◆ **EXERCISE REQUIREMENTS**:
Copy, from the data below, each line that has the word "agent".

◆ **ENTRIES SHOWN**:
#####

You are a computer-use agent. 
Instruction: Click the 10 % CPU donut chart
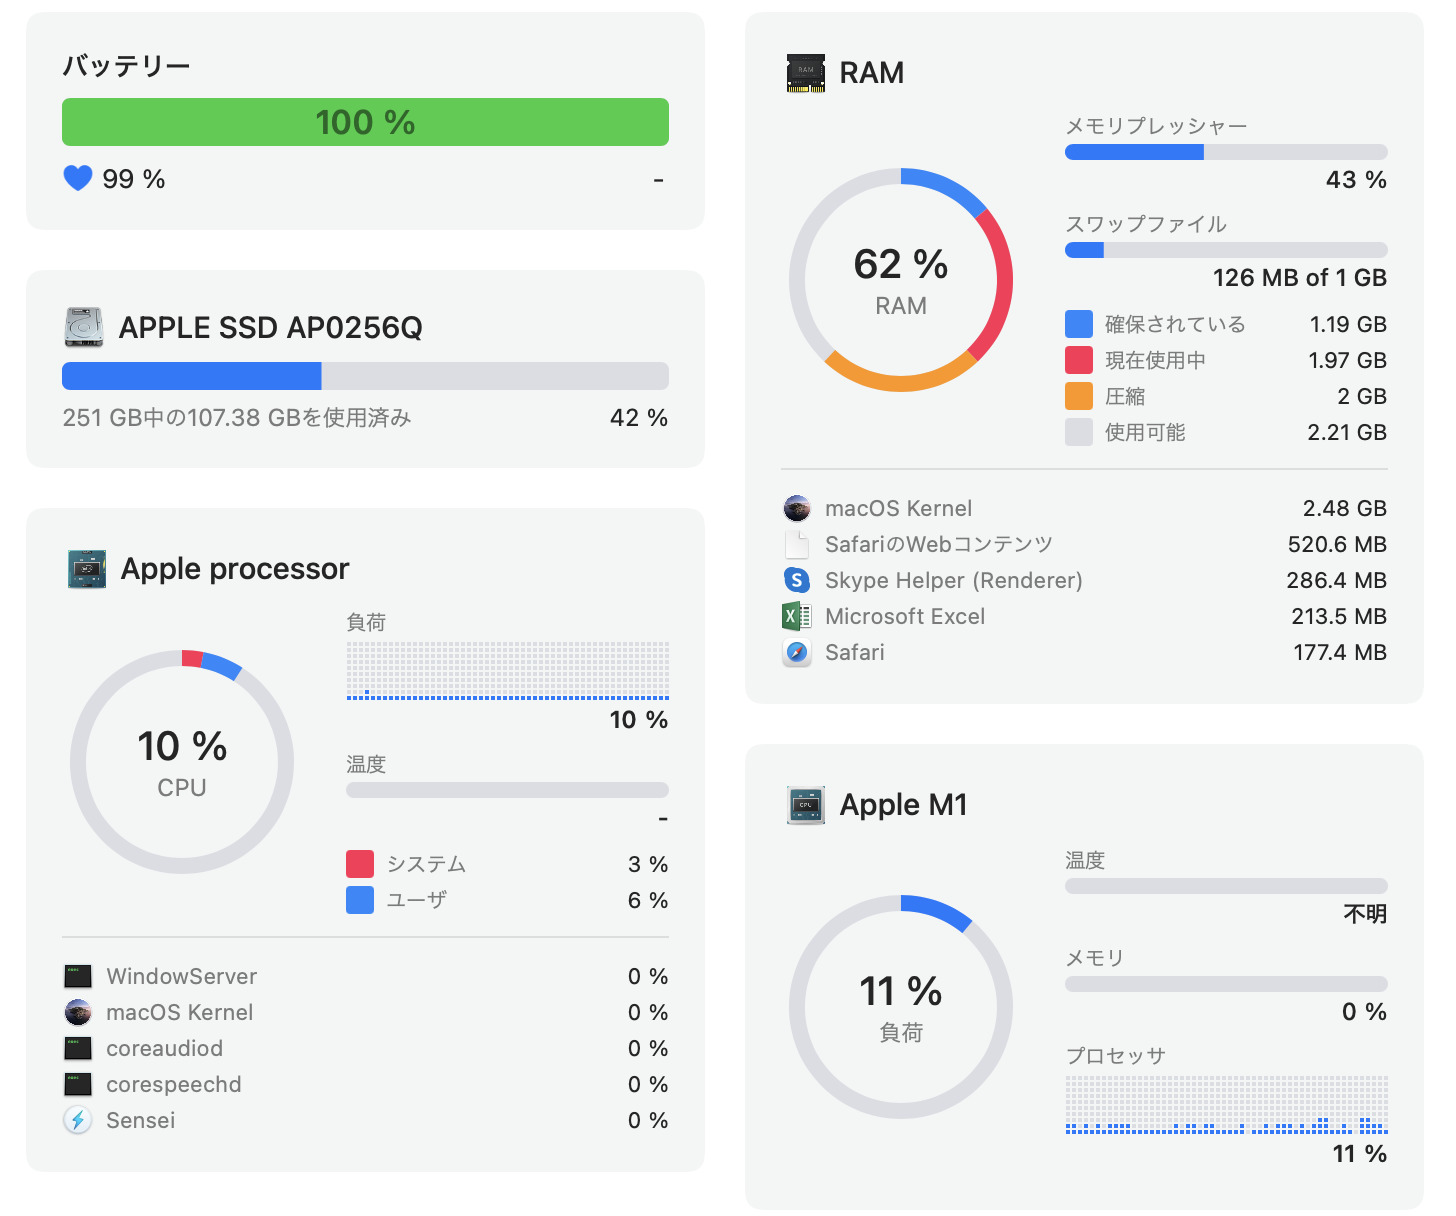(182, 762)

#####

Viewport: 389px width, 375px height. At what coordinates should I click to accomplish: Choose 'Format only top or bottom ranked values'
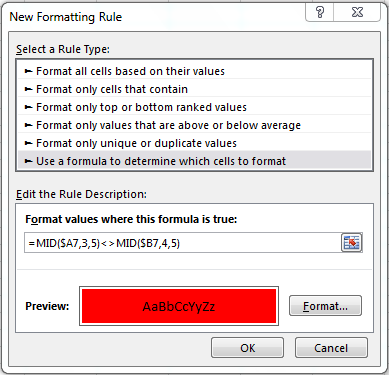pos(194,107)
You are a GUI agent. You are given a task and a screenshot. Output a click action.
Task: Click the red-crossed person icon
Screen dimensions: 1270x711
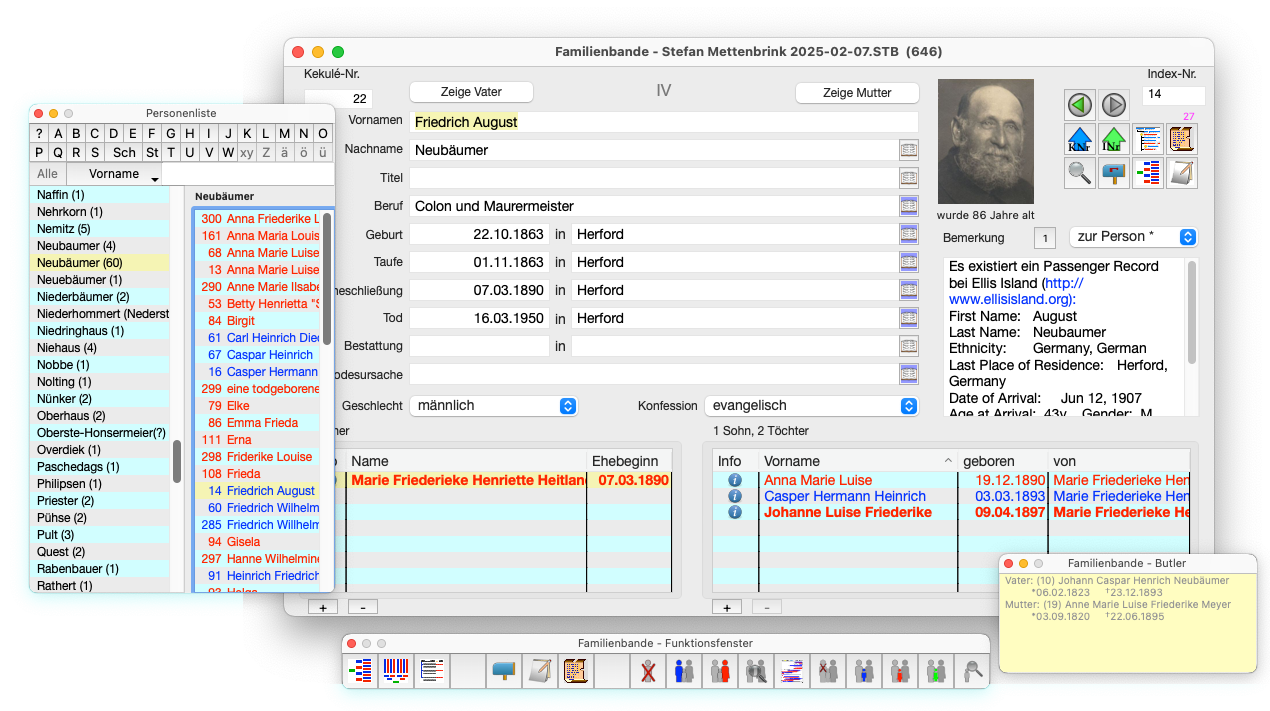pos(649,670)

#####

◆ **FINAL ANSWER**:
You are a computer-use agent. 
You are a GUI agent. You are given a task and a screenshot. Output a click action.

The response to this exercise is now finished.